1. Provide copies or access to important documents and information

Create and distribute a board handbook! Within that handbook, include documents such as: certificate of incorporation, articles of incorporation, bylaws, strategic plan, organizational chart, program highlights, a calendar of upcoming events, meeting minutes, and other important documents.


2. Review the contents and structure of your organization’s board handbook

In addition to the items listed above, the handbook should include: (1) describe the board’s main responsibilities, (2) explain the laws applicable to the nonprofit, (3) contain the nonprofit’s essential governing documents, (4) define common terminology and acronyms, and (5) include tools, training materials, and educational resources (or reference/link to them). A thorough handbook should help the directors learn more about their roles, their risks and responsibilities, issues the nonprofit manages, and the community the organization serves.


3. Describe and discuss the nonprofit’s vision and mission

In addition to ensuring that board members are familiar with the vision and mission, have board members discuss their personal connection and passion for furthering the organization’s purpose. This is a great way to (1) engage board members and (2) reinforce the importance of board members sharing their thoughts and opinions.

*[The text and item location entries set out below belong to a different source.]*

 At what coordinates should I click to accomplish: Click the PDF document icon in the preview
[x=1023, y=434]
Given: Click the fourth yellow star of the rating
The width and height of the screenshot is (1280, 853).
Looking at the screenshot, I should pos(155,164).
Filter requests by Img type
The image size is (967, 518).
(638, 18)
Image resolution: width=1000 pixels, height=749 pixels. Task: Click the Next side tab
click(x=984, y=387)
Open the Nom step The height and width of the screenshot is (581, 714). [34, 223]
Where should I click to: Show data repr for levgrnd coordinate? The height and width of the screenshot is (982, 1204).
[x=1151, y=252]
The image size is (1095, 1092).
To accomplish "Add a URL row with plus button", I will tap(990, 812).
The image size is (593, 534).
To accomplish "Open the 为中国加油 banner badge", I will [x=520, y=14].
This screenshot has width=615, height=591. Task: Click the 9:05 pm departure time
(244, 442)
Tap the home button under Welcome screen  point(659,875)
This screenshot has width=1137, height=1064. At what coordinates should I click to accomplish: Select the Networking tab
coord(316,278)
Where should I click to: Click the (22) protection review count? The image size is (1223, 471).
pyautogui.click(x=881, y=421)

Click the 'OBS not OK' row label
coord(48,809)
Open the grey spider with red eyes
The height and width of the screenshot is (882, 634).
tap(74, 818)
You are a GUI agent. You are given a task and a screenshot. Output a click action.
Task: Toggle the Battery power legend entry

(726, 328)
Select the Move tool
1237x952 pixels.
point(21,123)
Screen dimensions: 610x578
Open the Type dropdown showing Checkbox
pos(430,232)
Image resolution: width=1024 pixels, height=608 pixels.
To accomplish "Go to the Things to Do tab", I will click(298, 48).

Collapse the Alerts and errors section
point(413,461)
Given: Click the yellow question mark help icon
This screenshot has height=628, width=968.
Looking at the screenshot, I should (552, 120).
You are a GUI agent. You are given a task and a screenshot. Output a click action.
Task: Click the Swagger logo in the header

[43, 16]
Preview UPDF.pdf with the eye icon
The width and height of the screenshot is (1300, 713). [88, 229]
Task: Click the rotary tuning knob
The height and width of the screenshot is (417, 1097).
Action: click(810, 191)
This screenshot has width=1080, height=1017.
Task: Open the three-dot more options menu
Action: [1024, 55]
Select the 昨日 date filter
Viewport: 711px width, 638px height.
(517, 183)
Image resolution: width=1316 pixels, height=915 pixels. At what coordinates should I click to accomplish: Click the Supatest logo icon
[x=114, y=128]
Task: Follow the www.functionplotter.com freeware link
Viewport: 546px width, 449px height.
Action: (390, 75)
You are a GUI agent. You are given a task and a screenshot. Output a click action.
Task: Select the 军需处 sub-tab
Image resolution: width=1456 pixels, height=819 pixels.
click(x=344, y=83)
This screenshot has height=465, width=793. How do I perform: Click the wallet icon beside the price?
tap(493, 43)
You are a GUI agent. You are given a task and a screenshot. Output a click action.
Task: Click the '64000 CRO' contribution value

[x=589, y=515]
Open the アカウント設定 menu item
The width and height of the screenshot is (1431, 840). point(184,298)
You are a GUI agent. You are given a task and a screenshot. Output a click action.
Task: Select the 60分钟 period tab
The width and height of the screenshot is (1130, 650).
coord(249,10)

4. Explain key board responsibilities

Everyone should come away from board orientation with a clear understanding of their responsibilities. This may include but is not limited to: formulating strategic plans and organizational policies, ensuring compliance with state and federal laws (see below), monitoring the organization’s financial well-being, addressing potential conflicts of interest, and protecting the assets of the nonprofit.


5. Review internal expectations and the conflicts of interest policy

In addition to understanding their responsibilities, board members should embrace the organization’s expectations. This may include but is not limited to: number of regularly scheduled board meetings per year, attendance requirements, absence policy, committee participation requirements, fundraising expectations, and attendance at special events.


6. Educate board members on applicable state and federal laws

Along the same vein, board members must understand state and federal laws applicable to nonprofits. While it is difficult to provide an in-depth education, it is important for board members to be aware of a few core areas with which they must comply. This includes: (1) their fiduciary duties of care, loyalty, and obedience, (2) state specific charitable fundraising requirements, and (3) IRS requirements to maintain tax-exempt status.


7. Summarize financial oversight duties of the board

Part of the duty of care involves adequate financial oversight. This may include but is not limited to: oversight of annual audits, internal controls, investment procedures, compensation policies, tax filings, and major financial decisions for the nonprofit. This is also a good time to provide the board with up-to-date financial information on the organization’s cash flow, budget, findings of any recent errors or fraud (and how they are being remedied), spending policies, and compliance with tax and regulatory filings.


8. Introduce the organization’s programs

Programs take many forms and should be introduced accordingly. This may require a tour of program facilities, explanation of the connection between the program and the organization’s mission, an assessment of each program’s effectiveness, and introduction to the program directors other executive staff.


9. Assign mentors to new directors

Mentors can help integrate new members to the board more fluidly by identifying ways in which new directors can apply their skillsets or experiences, aiding new directors in setting attainable goals and objectives for their board service, or even serving as a friendly connection to bridge the gap between staff and directors.


10. Leave time for self-evaluation and feedback

Leave space for self-evaluation and feedback. Even the most experienced board members will likely have “information overload” following orientation. Leaving time for reflection, questions, and feedback will help to tie up loose ends and leave each attendee feeling informed and motivated to passionately take on their role as a director.


Whether you’re starting from scratch or looking to revise your current board orientation plans, these ten tasks will help you hit the ground running and prepare all board members to be fully informed and engaged throughout their term. Good luck!